Last sentence on the end of day summary appears cut off:
“Tomorrow will likely have a bull close which will disappoint bulls on the weekly chart. While it is possible the weekly chart continues down next week, the odds favor a…”
Thank you, Segar. I removed the sentence to avoid confusion.
Oh this is beautiful.
Well we WON’T talk about that any more will we.
That was alot of analysis to be COMPLETELY wrong.
I don’t mind being wrong. I AM the UTTER exception in this case.
The sheer audacity to think you know where the market is going is so laughable is borders on insanity.
You don’t need to know where the market is going to make money and to say you do is just delusional.
Obviously nobody can predict the future accurately all the time. It’s so obvious that it isn’t stated repeatedly. Instead you need to think in probabilities and risk. That’s why entries are important – again obviously there is a lot more to it than that.
You know all of this! But sometimes it’s helpful to go back to basics so thought I’d comment as a self refresher.
Question about Bar 1 being marked as a sell. Apart from it being a bear trend bar, is this a sell because of the significant gap-down from prior close? I waited on this bar thinking there was a chance bulls might reverse bar 2 so was wondering about this.
It’s a sell but not with the blue box, so it’s a setup for experienced trader. After big gap down far below EMA, you’re right that there was a chance that the next bar, bar 2, could possibly be a bull bar. If you took a sell below bar 1 and then bar 2 was a bull bar closing near its high, you had to exit above bar 2. Hope it helps.
Vorakan answered very well.
My two cents is you have to take all this with a grain of salt. No one knows whether the next trade will be a winner or not.
Really Al teaches buy above every bull bar in good context and sell below every bear bar in good context.
It’s kind ridiculous but if you look at his chart THAT’S ALL it is!!!!
They are only entries and don’t really mean anything anyway!!! Anybody can click a button to enter a trade.
These are all AFTER the fact and how to manage ANY of these real time is the real challenge.
Those are just boxes on a chart!!!
Again mark EVERY BULL bar a buy and EVER BEAR bar a sell then erase the one that don’t look good. Simple.
This sounds super negative but it’s NOT about entry!!!
It’s about KNOWING where to get out and how to manage yourself in between.
Sure trade the I don’t care size all ya want but not a single mention of how to manage through ANY of those entries. Not once.
Most people say, yes that’s easy. Just get out under a big opposite bar or 2 or 3 smaller ones.
Lol and that just brings me back to my point… That’s an absolute recipe for disaster!

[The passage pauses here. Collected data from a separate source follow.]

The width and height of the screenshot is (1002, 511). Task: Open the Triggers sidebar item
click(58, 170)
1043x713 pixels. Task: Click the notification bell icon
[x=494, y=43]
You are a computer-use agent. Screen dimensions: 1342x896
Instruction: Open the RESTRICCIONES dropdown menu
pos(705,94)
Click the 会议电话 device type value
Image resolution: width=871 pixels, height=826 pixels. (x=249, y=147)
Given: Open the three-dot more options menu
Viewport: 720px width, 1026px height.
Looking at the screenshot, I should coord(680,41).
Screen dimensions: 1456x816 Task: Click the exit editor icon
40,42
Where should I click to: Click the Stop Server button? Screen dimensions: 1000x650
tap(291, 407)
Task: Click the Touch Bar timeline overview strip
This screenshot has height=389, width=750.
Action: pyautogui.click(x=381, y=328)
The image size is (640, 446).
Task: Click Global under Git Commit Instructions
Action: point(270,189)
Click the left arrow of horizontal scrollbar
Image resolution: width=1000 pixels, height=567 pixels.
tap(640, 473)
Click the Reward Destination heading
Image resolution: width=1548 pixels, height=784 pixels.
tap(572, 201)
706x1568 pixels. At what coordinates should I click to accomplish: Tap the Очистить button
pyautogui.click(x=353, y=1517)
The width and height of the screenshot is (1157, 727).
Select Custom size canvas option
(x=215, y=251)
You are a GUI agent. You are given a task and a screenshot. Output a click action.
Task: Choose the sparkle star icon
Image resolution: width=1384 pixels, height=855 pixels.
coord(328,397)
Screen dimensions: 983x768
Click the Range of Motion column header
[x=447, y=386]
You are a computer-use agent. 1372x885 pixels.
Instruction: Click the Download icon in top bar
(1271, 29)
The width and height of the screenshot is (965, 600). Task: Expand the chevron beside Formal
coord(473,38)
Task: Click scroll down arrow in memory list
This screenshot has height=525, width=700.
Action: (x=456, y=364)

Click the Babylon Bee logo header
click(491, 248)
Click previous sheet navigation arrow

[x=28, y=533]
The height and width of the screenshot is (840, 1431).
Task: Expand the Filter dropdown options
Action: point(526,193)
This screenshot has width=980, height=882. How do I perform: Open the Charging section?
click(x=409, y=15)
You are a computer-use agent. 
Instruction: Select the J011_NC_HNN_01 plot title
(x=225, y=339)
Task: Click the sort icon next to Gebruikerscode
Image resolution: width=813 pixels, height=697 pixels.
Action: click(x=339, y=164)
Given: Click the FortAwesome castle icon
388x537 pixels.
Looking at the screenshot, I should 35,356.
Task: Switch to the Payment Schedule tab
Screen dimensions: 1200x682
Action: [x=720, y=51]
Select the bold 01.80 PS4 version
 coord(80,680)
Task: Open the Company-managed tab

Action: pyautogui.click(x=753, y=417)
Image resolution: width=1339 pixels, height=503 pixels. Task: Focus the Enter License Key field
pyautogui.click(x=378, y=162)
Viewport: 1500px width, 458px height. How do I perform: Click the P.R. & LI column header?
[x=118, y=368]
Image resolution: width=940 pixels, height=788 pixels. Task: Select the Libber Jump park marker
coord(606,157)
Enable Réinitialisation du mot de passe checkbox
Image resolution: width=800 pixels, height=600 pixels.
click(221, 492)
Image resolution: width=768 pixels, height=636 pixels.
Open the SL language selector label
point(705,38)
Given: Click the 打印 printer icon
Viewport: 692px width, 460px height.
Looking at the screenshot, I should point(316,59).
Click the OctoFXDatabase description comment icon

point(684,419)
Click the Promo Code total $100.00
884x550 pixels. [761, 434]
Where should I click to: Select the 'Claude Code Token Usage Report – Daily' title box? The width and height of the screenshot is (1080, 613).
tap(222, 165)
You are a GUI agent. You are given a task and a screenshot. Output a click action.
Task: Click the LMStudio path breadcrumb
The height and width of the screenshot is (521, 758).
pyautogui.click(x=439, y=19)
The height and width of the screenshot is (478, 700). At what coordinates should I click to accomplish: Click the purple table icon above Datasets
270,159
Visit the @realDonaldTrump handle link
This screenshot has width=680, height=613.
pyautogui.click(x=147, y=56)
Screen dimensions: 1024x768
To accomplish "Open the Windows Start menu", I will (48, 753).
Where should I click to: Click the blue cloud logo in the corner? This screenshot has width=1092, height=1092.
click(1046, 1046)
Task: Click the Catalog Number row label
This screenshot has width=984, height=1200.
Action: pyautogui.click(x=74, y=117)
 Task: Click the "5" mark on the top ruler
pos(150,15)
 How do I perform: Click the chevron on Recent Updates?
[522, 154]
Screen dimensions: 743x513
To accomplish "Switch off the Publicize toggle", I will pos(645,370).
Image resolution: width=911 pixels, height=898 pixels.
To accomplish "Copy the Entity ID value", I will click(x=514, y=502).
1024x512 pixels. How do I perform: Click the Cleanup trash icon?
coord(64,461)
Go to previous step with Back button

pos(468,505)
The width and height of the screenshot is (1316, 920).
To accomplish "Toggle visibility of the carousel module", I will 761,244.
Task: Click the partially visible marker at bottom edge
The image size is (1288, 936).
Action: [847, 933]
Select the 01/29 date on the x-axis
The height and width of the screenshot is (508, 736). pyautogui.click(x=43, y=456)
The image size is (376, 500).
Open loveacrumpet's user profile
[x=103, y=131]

Waiting only for 2X risk as if you somehow know for a fact that this setup leads to that edge would have to be taken EVERY single time. Otherwise you are trading discretionarily and how do you know when to get out of your trade? Move your stop to BE? Let it go with original stop? Take profits? Partial profits? (This makes NO SENSE to me) after a big bar or consecutive bars against you? This is NOW, NOT in the realm of ANYTHING Al really talks about except maybe the trader equation which is just simple mathematics.
None of this actually helps one trade.
What am I missing here?
It gives you structure. Sure so does Support and resistance. Copy almost any outstanding leg and you’ll find it MMs. The market just gyrates on many different frequencies (timeframes), simultaneously and constantly, always, looking to match buyers and sellers. Humans trade. We all see the highs and lows and if in the market our position in RELATION to the market…
…And that changes EVERYTHING!
Now what you do on a CONSISTENT basis WHILE in a trade will mean the difference between becoming a successful trader or not.
NOT finding entries!!!
Yet is anyone talking about managing positions or emotions or mistakes or regrets or the fact the WE DON’T KNOW WHERE THE MARKET IS GOING and NEITHER does ANYONE else!… Nope.